## Wednesday, 1 June 2011

### A Pattern Matching Model

The basic idea behind this section is a simple one.  If tactics patterns are selected at random from a small collection in a bucket, returning them to the bucket as we use them, we will soon learn them all.  If the patterns are selected at random from a large collection, it will take us a long time to learn them all.  If we make some reasonable assumptions, it is possible to estimate the number of patterns from our actual rate of progress.  We are going to be able to make only a rough estimate here, but a rough estimate is better than none at all, or somebody’s wild guess!

I will assume that the patterns are sampled with replacement (see the previous section) from a fixed number of such patterns, and that there is one pattern per problem.  I will also assume that if I know a pattern to the required standard, I can solve p% of problems based on such patterns in under five seconds at the first attempt; and if I do not know the underlying pattern, I will not be able to solve any of the problems in under five seconds.  Clearly, the value of p is going to depend on the difficulty of the problem set.  In the Woolum Experiment, I was able to solve about 75% of the problems in under five seconds when I was practicing them intensively.  This dropped to 67% in some cases when the repetitions became further apart, and I would not do so well with new problems sharing the same underlying patterns.  I believe that a reasonable value for p here is 60%.

Suppose that I am able to solve q% of the problems in under five seconds at the first attempt.  The fraction of the patterns that I know is then q% / p%.  If M selections are made from a bucket containing N patterns, the previous section tells us that the fraction of the patterns that I know will also be given by:

1 - (1 - 1/N)M

On my first pass through batch A, I got 29.55% of the problems right, and on my first pass of batch F, I got 44.70% of the problems right.  Let M be the number of problems that I had already learned when I started batch A.  I would then have learned M+5*132 problems when I started batch F.  We get two equations:

1 - (1 - 1/N)M = 29.55% / 60% = 0.4925
1 - (1 - 1/N)M+660 = 44.70% / 60% = 0.7450

Solving these equations gives M = 650 and N = 959.  The fraction of the patterns that I knew after learning all the 6*132 problems in Woolum is given by:

1 - (1 - 1/N)M+792 = 0.7778

The number of the patterns in Woolum’s bucket that I knew at the start of the experiment is therefore 959 * 0.4925 = 473, and the number that I knew at the end is 959 * 0.7778 = 746, so Woolum taught me 274 patterns.  The number of distinct patterns in Woolum is given by:

N*(1 - (1 - 1/N)792) = 539

The percentage of distinct patterns is 539 * 100% / 792 = 68%.  These numbers all look plausible, so this simple model is probably close to the truth.  However, it is possible that some of my improvement was not pattern specific, which would increase the estimated value of N.
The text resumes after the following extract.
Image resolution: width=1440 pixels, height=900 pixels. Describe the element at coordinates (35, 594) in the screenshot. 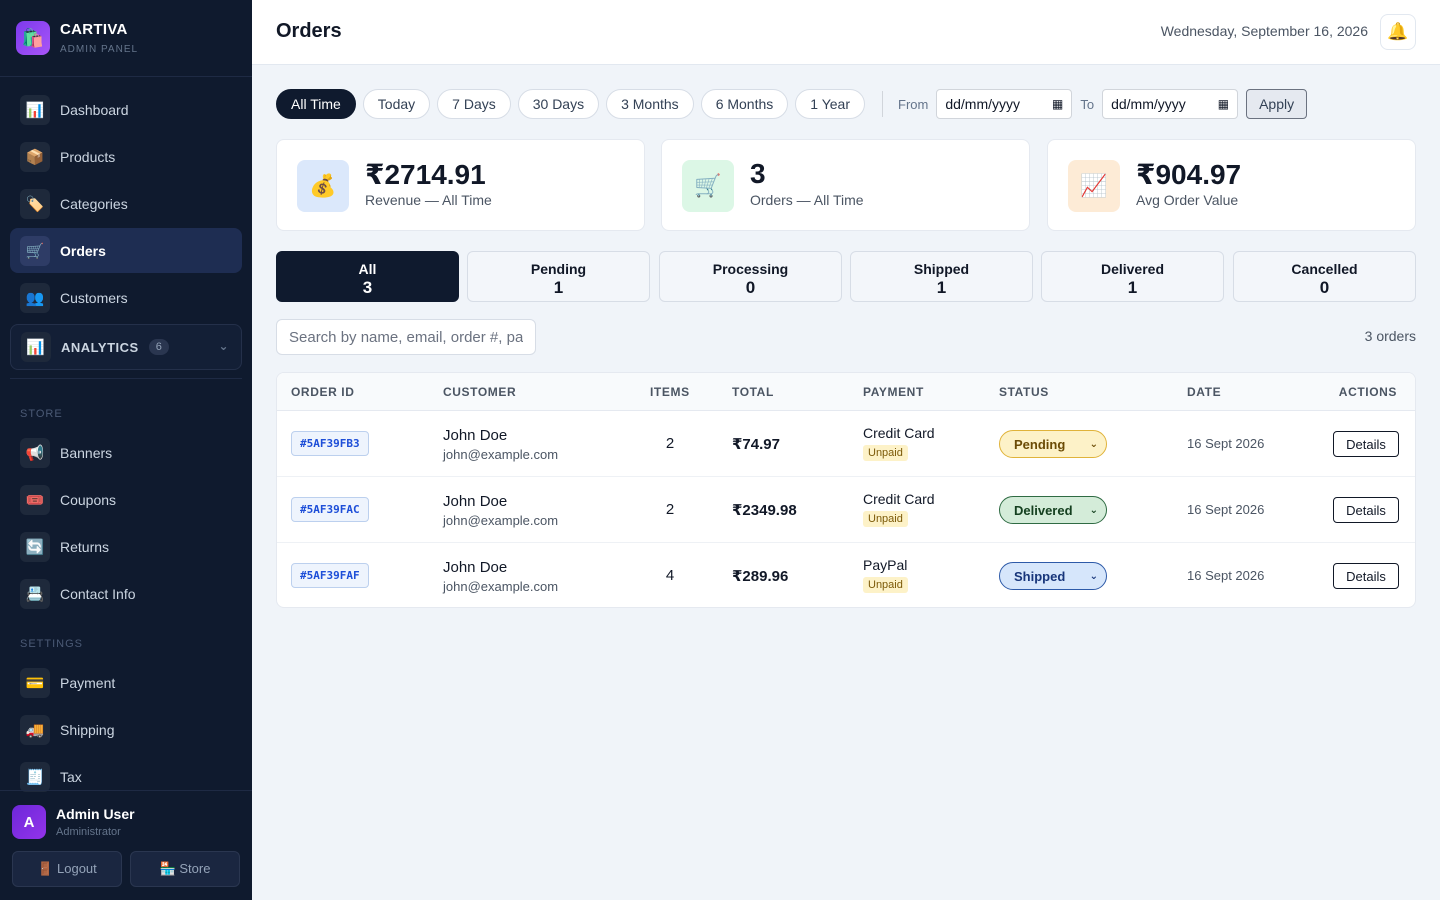

I see `contact-card-icon: 📇` at that location.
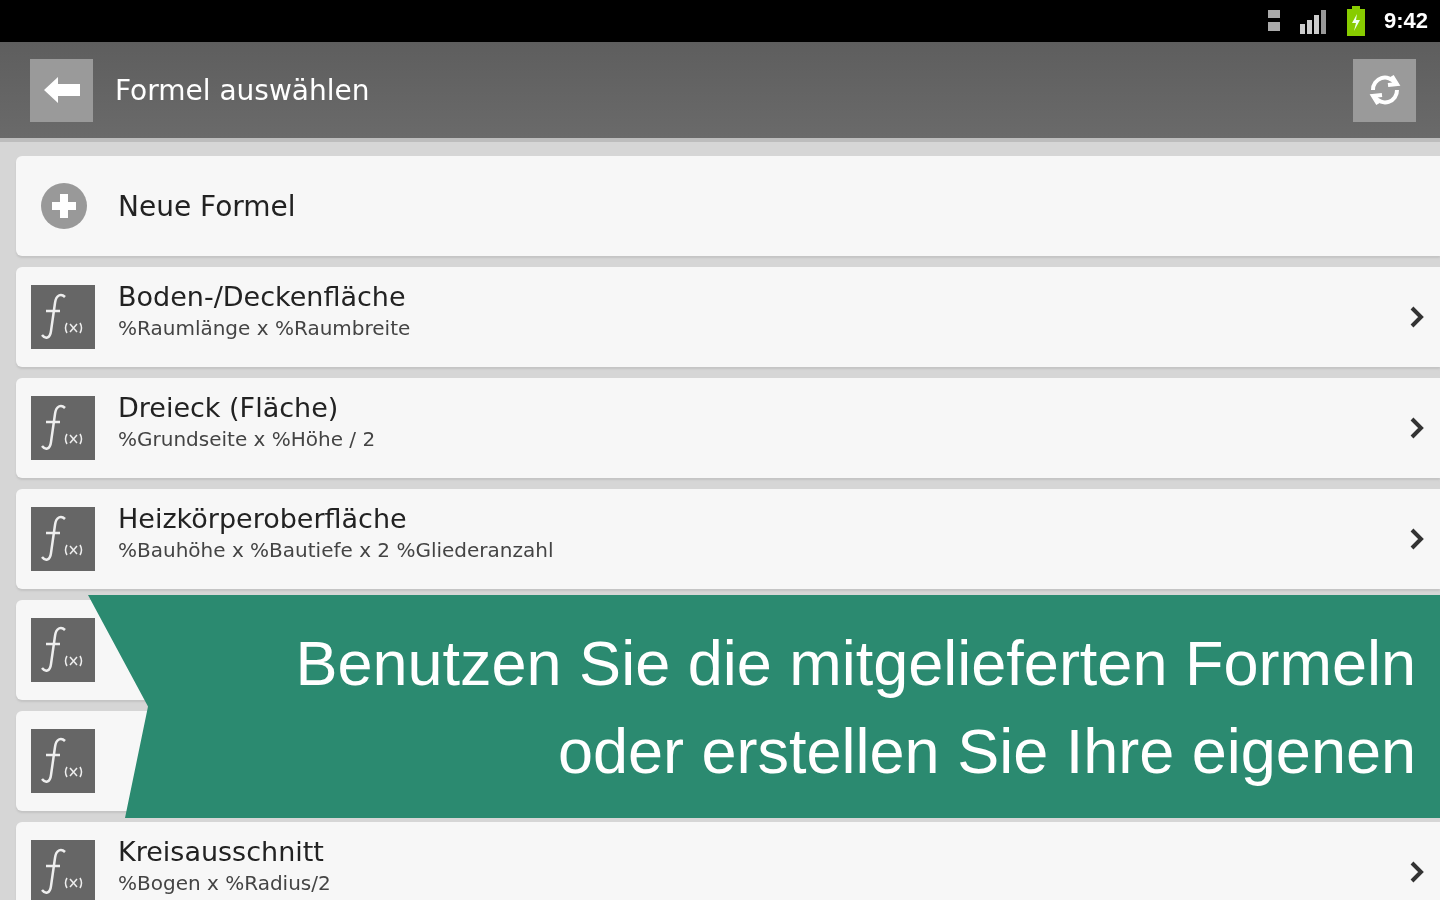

The problems in Bain are easier than those in Woolum, so I believe that p = 75% is more reasonable for Bain.  I got 17.19% right on my first pass through batches A+B, and 49.23% right on my first pass through batches E+F.  An analogous calculation to that above gives M = 74 and N = 332.  The number of patterns that I knew at the start and end of Bain come out at 74 and 248 respectively, so I learned 174 patterns.  The number of distinct patterns in Bain comes out at 226.  The percentage of distinct patterns is 226 * 100% / 388 = 58%.

It is reasonable to assume that all the patterns that I learned from Bain’s bucket are also present in Woolum’s bucket, and that I initially knew the same proportion of patterns in both buckets when I started Bain.  The Bain data then implies that I knew 394 patterns from Woolum’s bucket when I finished Bain, which compares reasonably well with the 473 patterns implied by the Woolum data, so the numbers are about as consistent as we can expect here.

The main conclusions of this section are that the Woolum results can be explained if the patterns underlying the problems were randomly selected from about 1,000 such patterns; and the Bain results explained if the underlying patterns were randomly selected from about a third of these patterns.